The American Association for Advancement of Science (AAAS) donated us a WorldView-2 image (read more) with 6% cloud cover, taken on 30th of June 2010. It covers the areas of Mathare Valley, Korogocho, Kariobangi, Baba Dogo, as well as part of Kasarani, Dandora, and some surrounding areas. Altogether, the imagery is of a broader eastern part of Nairobi, containing the areas with the highest concentration of people in the city.
The image is of course useful in numerous ways, but the first thing we want to use the image for is to create a building extract for the whole area of Mathare! The AAAS showed a great interest in helping us with this issue and is indeed helping us now. The deal was that we set out a test region to begin with so one of their analysts could analyze that area. We would then take a look at it and go to the field to ground check their mapping. If that worked out satisfactorily, they would expand the extraction further to do the whole area.

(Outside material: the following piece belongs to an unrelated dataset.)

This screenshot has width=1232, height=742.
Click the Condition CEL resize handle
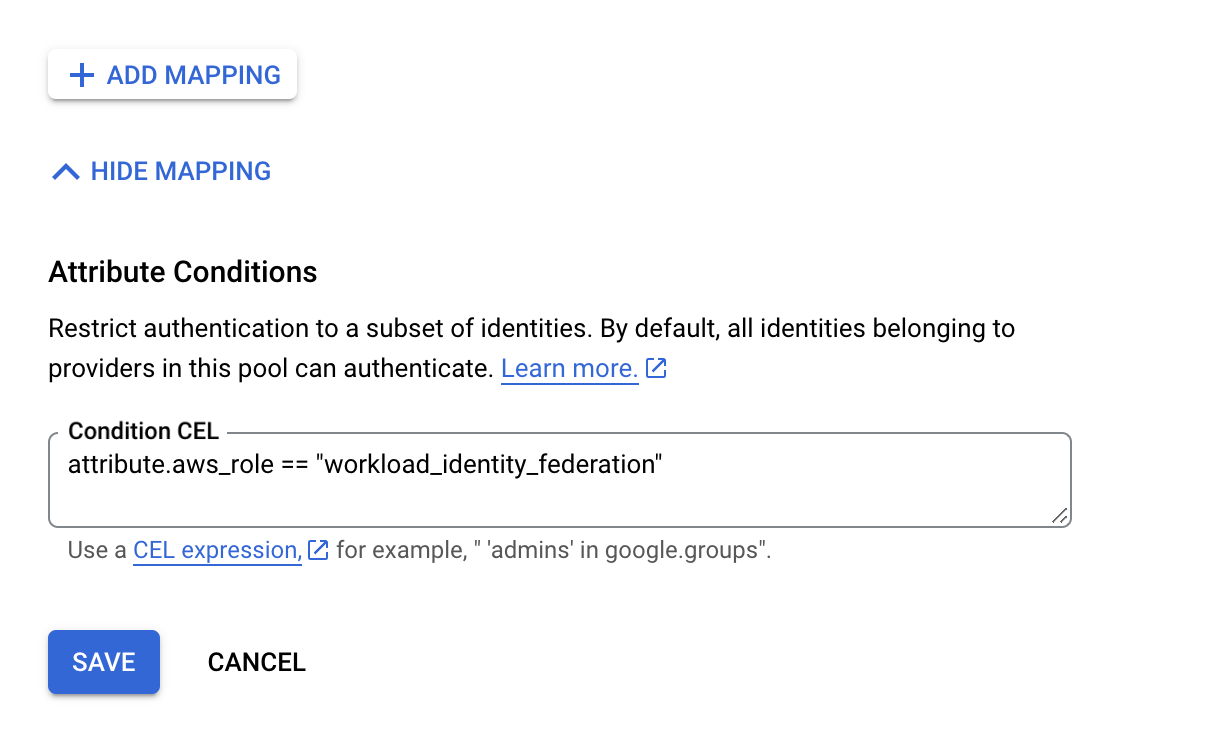[x=1059, y=515]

As said, we first set out the test region for them to analyze. Our focus was on Mathare 10, Thayu, Mabatini, and Mashimoni. We picked the area because it is situated very centrally in Mathare, has different variety of buildings (tin and brick) and is also an interest area of our partners, Plan Kenya and CCS. A day after the area was set we got the first results – the first automated building extract of the area.

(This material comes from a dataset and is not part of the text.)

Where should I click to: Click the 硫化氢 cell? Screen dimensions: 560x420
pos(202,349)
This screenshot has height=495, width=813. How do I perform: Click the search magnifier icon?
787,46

A quick look already revealed some of the faultinesses of the automated process like overlaying shapes, crooked shapes of objects, shattered uniform objects and merged diverse objects, digitized/mapped non-existing objects, etc.

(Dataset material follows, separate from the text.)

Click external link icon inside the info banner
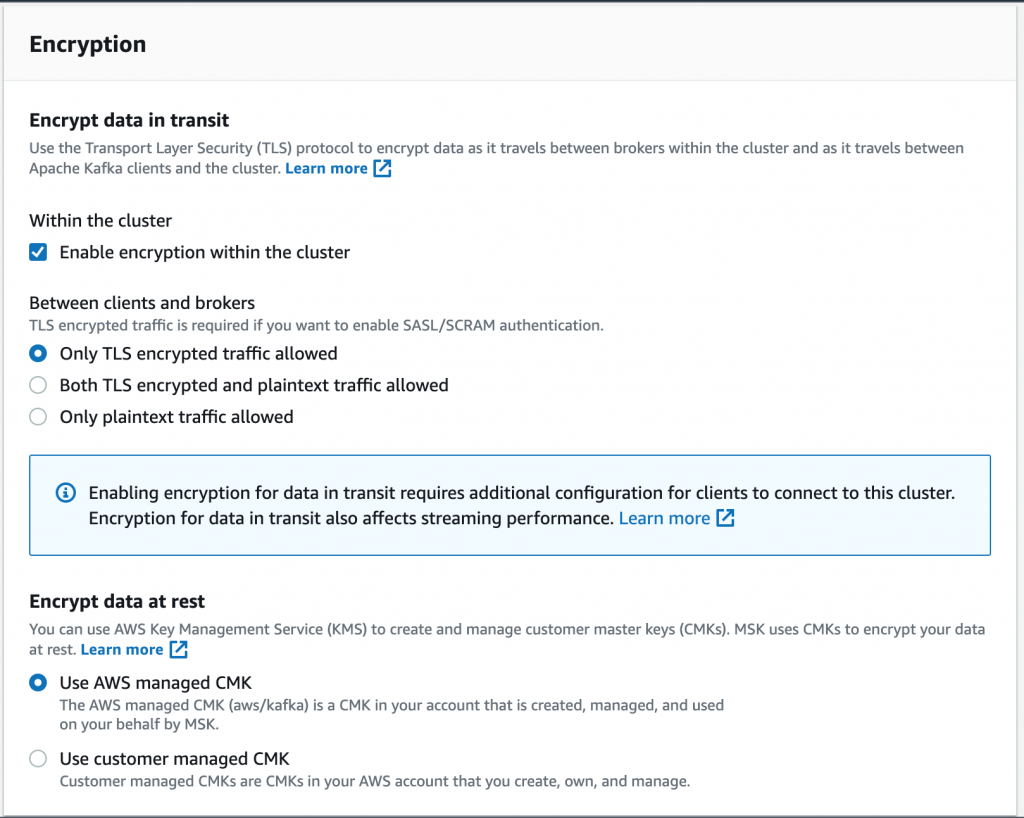The height and width of the screenshot is (818, 1024). coord(727,518)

Our next “job”, which is currently under way, is ground truth-ing the results. This basically means checking every object in the field and comparing it to the created extracts, than confirming or rejecting certain objects, classifying them, repairing the shape files, digitizing collected (repaired) information and sending it back so they can reset their algorithms.
The biggest challenge is how do we do that practically with limited equipment and resources? We knew from the start that we’ll get the best results if the people who come from the area are the ones ground truth-ing their own area. This is also important because this kind of work basically takes you into the compounds and backyards of houses and you obviously don’t want strangers walking on other people’s backyards.
For the purpose of data collection I created forms, printed them out, bought some pencils, sharpeners and erasers and called Francis and Jackson from Mashimoni to take me around their neighborhoods and give me the feedback – they are two of the mappers who will be the ones leading the project on the ground later, which is why their opinion is crucial.
During the exercise we focused on specifics like:
- We numbered each house in the test area, classified them and added different types of buildings (tin, brick, etc.)
- We repaired shapes of the buildings extracted
- We deleted redundant shape files
- We wrote down names of all known landmarks
The guys also gave me feedback regarding the forms:
- Prepare a bigger map of the whole test area and outline the smaller area on it for better recognition of the area
- Add names of the roads to the forms for better recognition of the area
- Make darker outlines of extracted buildings on the forms
- Add names of landmarks for better recognition of the area
After the ground truth-ing of the area the AAAS will (hopefully) expand the extraction to the whole of Mathare. And then the fun really begins!